Unlike normal flat video, that is played on a flat screen, panoramic videos do not need to follow such a prescriptive formula. There is a massive opportunity for creative expression and experimentation at this stage in the process, made all the more prevalent as there are no set standards for the medium yet.

Curved screens, Rooms covered with monitors, “immersive” screens harkening back to the days of Quicktime VR are all still available and open for experimentation but today,we have more personalised ways of sharing, in the form of head mounted displays and mobile phones.

This chapter presents some current solutions for getting your film out into the world, starting with the anatomy of a VR video player, followed by the two main display methods, namely Head mounted displays and traditional monitors.

Today, a film can be quite easily distributed on a number of readily available platforms, including facebook, youtube, and Samsung’s Milk VR to name but a few. For more bespoke solutions, places to experiment and add unique interactions, Unity can be used to create stand-alone video experiences with incredibly simple integration with the Oculus and Google’s cardboard viewers.

The merit of each method depends largely on the needs of the filmmaker, the story and the resolution available. The size of your audience also decreases as you travel up this totem pole of technology, with web-streaming services like Youtube forming the foundation and dedicated head-mounted displays (oculus and vive) at the top end. It is possible for a video to be released across the board though, as the largest differentiating factor between them being their ability to deliver different resolutions to the viewer.

As with the previous chapters, the basic principles of the player are covered first, with some ready to use software links. For those interested in creating their own video players, two possible approaches are shown at the end, one using unity and another using the open source coding platform openframeworks.

Quick Navigation

The Anatomy of a panoramic Video player
Head Mounted Displays (HMDs)
VR on the Web
Hitting the limits of H264
Roll your own Pano-player
Downloads
Further Reading

The Anatomy of a panoramic Video Player

After all the effort put into transforming the world from a spherical capture to a flat image, presenting your film requires that process to be reversed. The simplest player for VR-video is simply a way to convert from latlong encoded picture to a (limited) normal projection. Limited meaning that only a portion of the image will be seen at any one time, and which portion is being viewed is controlled by the audience, either through traditional input like a mouse or a touchscreen, or some integrated input method like the gyroscope in a mobile phone or head-mounted display. The process is essentially identical to those used in post-production, albeit that they now need to function reliably in real time.

Img_0_Basics_present

A straightforward method to display a panoramic video is to map it to a sphere and have a playback camera in the center. The field of view of the camera becomes the view of your audience. Whether this mapping is literal, and done inside a 3D application like Unity or computational, through a mathematical formula, the results are the visually identical.
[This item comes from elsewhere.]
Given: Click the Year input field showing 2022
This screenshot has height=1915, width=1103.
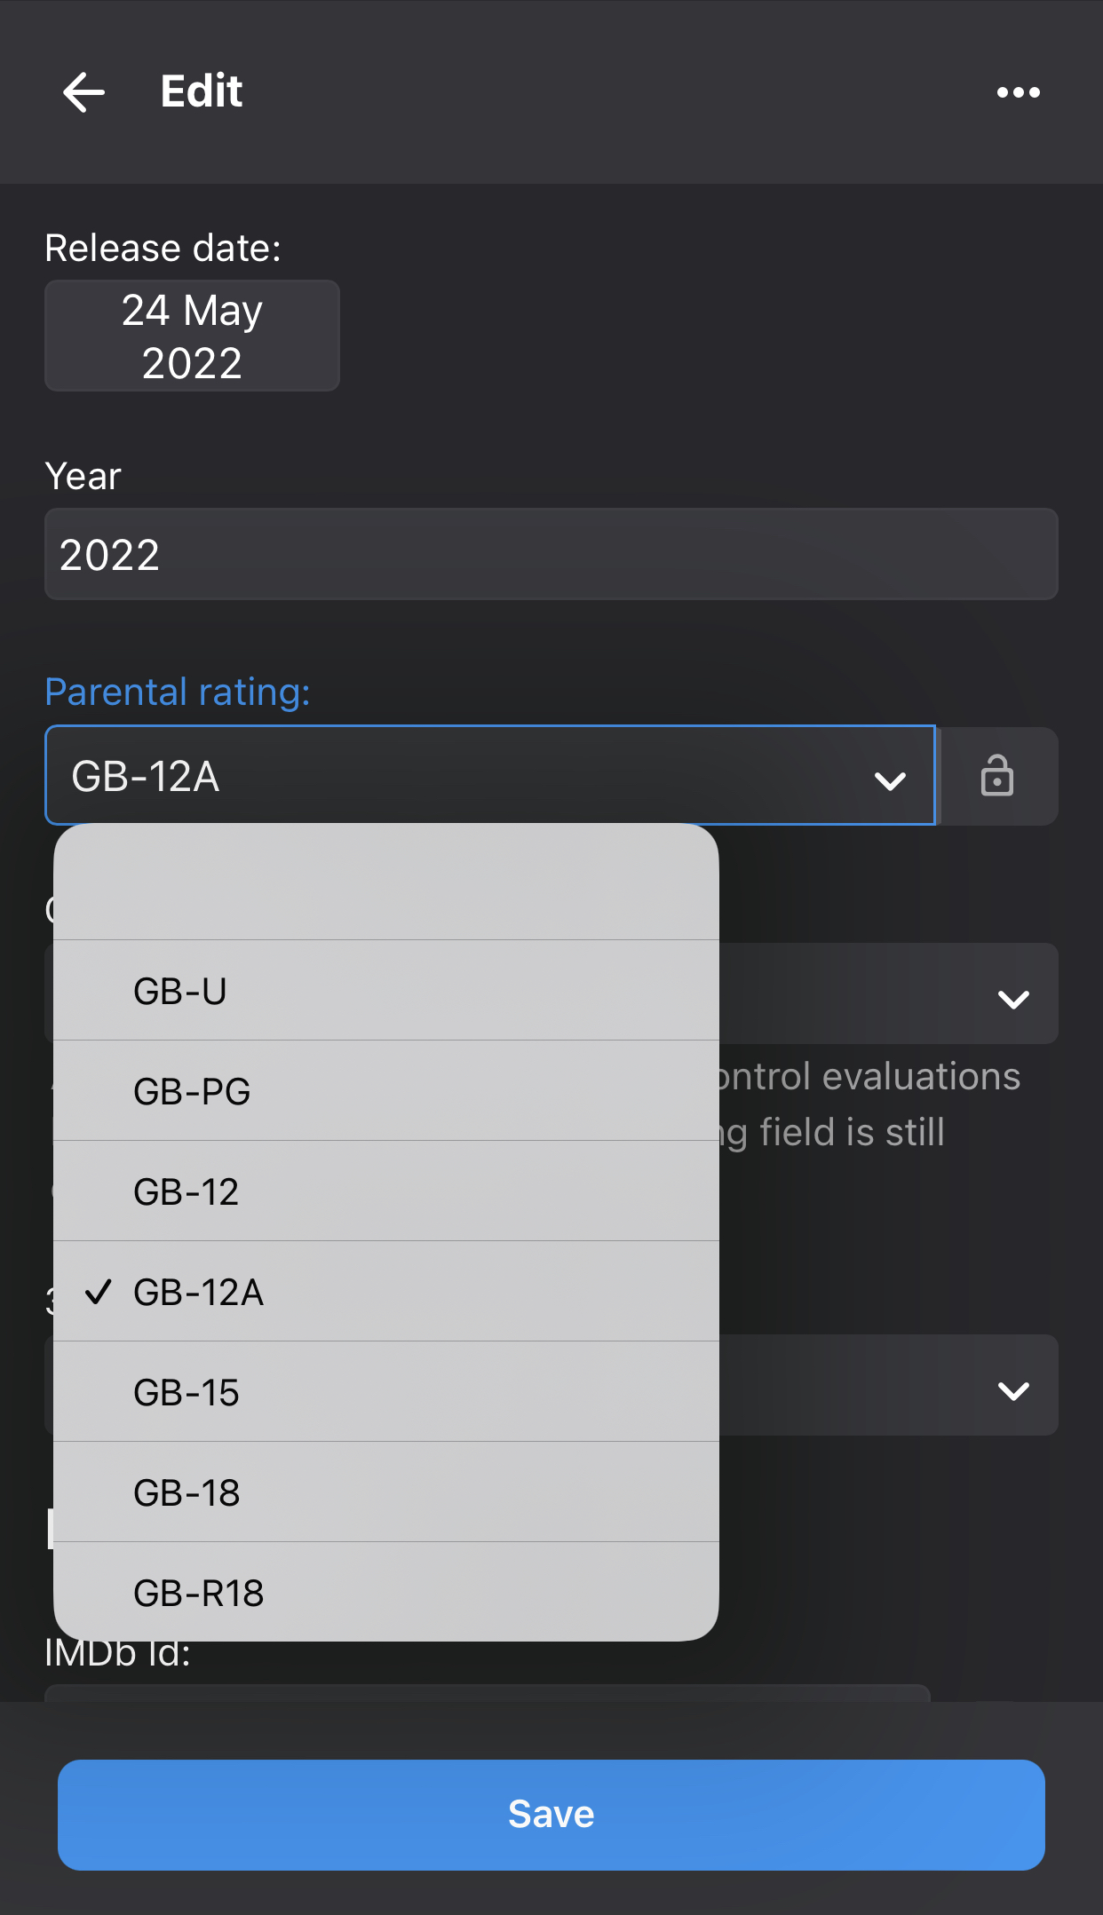Looking at the screenshot, I should click(x=551, y=555).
For players on a head mounted display, like the oculus, or cases for mobile phones like the Samsung Gear VR and Google Cardboard, the view needs to be duplicated for each eye. Head mounted displays offer the ability to show content in stereo, much like 3D cinema. Stereo productions are many times more complicated and are discussed in the Advanced topics chapter.

Technically, the virtual cameras for head mounted displays should be offset a small amount, to capture a little more of the world on their respective sides, as your eyes do away from your nose. In practice however, this fact is usually ignored in favour of simplicity. Many players designed for head mounted displays do add an amount of barrel distortion along with a heavy vignette around the view of each eye. The barrel distortion counteracting any distortion caused by the eye-lenses in the display, whilst the vignette softens the edges so the pictures more gradually fades away towards the periphery.

Img_109_Cardboard

The audience needs to have some way of interacting with the player, and may be as simple as clicking and dragging inside the video to change the view. When used on a mobile phone, the phone’s orientation can be linked to the video and people can look around the video as though their phone were a window into another world.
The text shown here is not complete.